SMRs and AMRs

Tuesday, April 09, 2013

Study: The coal industry is in far more trouble than anyone realizes

By Brad Plumer, WashPost, Updated: April 8, 2013

Here’s some bleak news for the coal industry: As much as 65 percent of the U.S. coal fleet could find itself under threat in the years ahead, thanks to cheap natural gas and stricter air-pollution regulations.

That’s according to a new peer-reviewed study by three researchers at Duke’s Nicholas School of the Environment, who take a detailed look at the costs of operating both coal-fired power plants and natural-gas plants around the United States.

Their conclusion? Coal power is far more economically vulnerable than most analysts have realized to date. Here’s why:

Cheap natural gas is crowding out coal: Already, a glut of cheap natural gas from shale deposits in Texas, Ohio, Pennsylvania, and elsewhere is upending the electricity sector. The researchers found that around 9 percent of the U.S. coal fleet has become uneconomical — it’s now cheaper to burn natural gas for electricity than to keep running those coal plants, which are now slated for retirement.

(More here.)

1 Comments:

Blogger Minnesota Central said...

A couple of other concerns ... that involve worker safety.

A backlog of nearly 11,000 mine operator contests of health and safety violations are clogging up the system, which delays MSHA’s ability to hold our nation’s most dangerous mine operators accountable. The Litigation Backlog Project was set up by the US Labor Department in the wake of the Upper Big Branch disaster to deal with the backlog of contested mine safety citations.
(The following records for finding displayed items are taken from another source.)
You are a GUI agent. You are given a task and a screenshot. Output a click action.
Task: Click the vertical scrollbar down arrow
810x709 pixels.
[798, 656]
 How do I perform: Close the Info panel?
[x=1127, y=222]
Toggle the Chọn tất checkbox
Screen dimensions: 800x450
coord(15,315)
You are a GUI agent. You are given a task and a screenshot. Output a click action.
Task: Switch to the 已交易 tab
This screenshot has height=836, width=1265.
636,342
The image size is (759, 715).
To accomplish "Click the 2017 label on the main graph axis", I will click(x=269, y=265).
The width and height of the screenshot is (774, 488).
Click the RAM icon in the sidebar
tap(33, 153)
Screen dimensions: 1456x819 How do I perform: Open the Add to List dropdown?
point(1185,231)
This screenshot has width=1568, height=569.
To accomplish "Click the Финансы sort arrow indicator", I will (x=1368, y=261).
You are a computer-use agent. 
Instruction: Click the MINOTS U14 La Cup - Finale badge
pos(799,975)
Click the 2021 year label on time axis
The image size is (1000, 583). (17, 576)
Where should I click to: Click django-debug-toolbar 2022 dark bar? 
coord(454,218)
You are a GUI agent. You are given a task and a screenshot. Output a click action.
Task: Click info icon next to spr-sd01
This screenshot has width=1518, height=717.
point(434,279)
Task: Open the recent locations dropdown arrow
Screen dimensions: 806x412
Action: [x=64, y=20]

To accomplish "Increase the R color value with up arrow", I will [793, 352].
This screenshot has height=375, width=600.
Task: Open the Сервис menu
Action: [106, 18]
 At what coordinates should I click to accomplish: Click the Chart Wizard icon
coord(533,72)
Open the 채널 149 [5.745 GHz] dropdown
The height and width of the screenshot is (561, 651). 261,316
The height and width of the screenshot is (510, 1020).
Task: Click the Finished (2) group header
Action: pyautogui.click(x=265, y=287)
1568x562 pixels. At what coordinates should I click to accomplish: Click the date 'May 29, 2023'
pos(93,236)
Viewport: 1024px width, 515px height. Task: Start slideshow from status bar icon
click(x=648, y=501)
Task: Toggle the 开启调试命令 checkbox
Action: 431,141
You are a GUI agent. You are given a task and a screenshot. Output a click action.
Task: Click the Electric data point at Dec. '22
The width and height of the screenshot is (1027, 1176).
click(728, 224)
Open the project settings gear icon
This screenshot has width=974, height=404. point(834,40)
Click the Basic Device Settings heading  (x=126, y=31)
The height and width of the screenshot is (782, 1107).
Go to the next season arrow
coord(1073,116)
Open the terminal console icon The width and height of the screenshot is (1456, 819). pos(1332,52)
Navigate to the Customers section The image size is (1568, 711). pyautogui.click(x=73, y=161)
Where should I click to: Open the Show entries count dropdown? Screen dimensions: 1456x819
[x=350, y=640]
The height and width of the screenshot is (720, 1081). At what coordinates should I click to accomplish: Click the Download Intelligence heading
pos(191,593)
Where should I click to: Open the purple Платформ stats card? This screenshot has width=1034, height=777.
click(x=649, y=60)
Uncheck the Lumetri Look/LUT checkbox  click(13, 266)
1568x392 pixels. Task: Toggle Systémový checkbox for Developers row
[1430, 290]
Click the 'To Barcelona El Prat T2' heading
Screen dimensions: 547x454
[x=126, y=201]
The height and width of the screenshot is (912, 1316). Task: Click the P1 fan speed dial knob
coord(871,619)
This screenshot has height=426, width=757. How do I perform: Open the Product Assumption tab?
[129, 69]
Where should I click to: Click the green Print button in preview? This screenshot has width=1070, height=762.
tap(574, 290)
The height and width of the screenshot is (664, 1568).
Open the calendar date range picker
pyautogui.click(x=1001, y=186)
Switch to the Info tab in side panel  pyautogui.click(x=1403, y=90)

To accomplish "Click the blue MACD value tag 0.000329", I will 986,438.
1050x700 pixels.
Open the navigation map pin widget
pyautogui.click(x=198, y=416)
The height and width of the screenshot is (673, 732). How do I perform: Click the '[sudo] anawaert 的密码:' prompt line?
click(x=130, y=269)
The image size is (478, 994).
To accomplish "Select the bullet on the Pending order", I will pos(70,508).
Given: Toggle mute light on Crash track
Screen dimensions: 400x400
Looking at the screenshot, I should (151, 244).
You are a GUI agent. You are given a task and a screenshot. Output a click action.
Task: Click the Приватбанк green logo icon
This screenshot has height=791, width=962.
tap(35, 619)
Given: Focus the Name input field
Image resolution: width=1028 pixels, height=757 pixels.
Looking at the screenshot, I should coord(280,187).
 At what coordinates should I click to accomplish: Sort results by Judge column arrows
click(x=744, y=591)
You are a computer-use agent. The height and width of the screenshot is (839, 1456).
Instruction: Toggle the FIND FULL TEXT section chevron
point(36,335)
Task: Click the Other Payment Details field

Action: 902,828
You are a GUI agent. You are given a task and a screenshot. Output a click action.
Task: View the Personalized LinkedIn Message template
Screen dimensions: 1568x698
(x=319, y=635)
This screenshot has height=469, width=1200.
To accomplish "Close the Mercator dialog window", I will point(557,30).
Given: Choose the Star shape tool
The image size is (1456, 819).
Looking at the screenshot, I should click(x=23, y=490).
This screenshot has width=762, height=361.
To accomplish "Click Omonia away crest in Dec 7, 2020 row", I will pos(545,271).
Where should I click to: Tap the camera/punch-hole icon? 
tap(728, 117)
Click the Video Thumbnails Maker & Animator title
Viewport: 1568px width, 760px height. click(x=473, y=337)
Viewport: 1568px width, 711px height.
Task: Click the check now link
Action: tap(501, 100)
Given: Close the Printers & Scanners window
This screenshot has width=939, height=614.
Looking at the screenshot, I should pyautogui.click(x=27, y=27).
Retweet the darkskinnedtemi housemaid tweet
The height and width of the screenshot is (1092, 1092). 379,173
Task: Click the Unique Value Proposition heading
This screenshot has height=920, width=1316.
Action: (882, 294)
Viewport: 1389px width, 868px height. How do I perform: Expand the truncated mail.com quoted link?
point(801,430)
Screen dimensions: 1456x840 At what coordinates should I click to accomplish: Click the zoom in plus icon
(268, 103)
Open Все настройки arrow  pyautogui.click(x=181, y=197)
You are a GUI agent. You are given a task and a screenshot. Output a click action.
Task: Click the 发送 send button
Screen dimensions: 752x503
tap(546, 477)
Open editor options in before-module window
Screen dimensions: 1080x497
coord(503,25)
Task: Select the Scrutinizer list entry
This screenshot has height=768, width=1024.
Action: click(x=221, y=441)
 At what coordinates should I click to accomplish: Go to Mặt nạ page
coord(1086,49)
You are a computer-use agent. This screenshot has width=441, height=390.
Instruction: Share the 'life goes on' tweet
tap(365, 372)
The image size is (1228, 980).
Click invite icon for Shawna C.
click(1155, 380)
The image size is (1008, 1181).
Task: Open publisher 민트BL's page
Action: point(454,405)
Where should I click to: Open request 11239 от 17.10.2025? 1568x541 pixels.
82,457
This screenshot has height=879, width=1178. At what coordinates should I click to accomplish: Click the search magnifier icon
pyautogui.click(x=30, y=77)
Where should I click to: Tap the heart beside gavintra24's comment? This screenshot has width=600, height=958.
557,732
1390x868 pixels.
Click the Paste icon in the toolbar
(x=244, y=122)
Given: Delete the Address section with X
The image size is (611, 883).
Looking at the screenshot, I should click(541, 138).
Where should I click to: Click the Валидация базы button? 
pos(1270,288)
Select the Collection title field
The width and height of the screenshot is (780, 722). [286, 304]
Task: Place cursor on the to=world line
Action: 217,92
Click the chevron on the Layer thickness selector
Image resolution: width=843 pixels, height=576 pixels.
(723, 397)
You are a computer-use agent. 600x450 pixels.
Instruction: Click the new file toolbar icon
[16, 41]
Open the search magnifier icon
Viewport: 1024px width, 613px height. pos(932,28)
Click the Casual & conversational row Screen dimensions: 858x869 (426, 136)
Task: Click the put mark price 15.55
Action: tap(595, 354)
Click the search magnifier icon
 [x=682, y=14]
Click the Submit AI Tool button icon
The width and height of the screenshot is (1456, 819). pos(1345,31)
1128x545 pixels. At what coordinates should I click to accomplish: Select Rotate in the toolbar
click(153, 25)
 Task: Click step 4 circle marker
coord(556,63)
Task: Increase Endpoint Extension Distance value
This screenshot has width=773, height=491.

The sequestration cuts will close two of the Litigation Backlog Project’s five offices, and 30 of the 74 lawyers hired for the project will be laid off by June 1. Robert J. Lesnick, chief judge of the citation review panel, criticized the move in a comment reported in the Washington Post: “If litigation is the bite in any enforcement model, then [the Labor Department], in firing 30 attorneys, is pulling its teeth.”

With more than $68 million in fines are currently unpaid and mines that are more than 180 days in arrears on paying fines, or failing to live up to a payment plan, means the taxpayers are getting stiffed.

And with John Kline as Chairman of the Education and Workforce Committee, who has failed to move mine safety legislation, the future does not look good.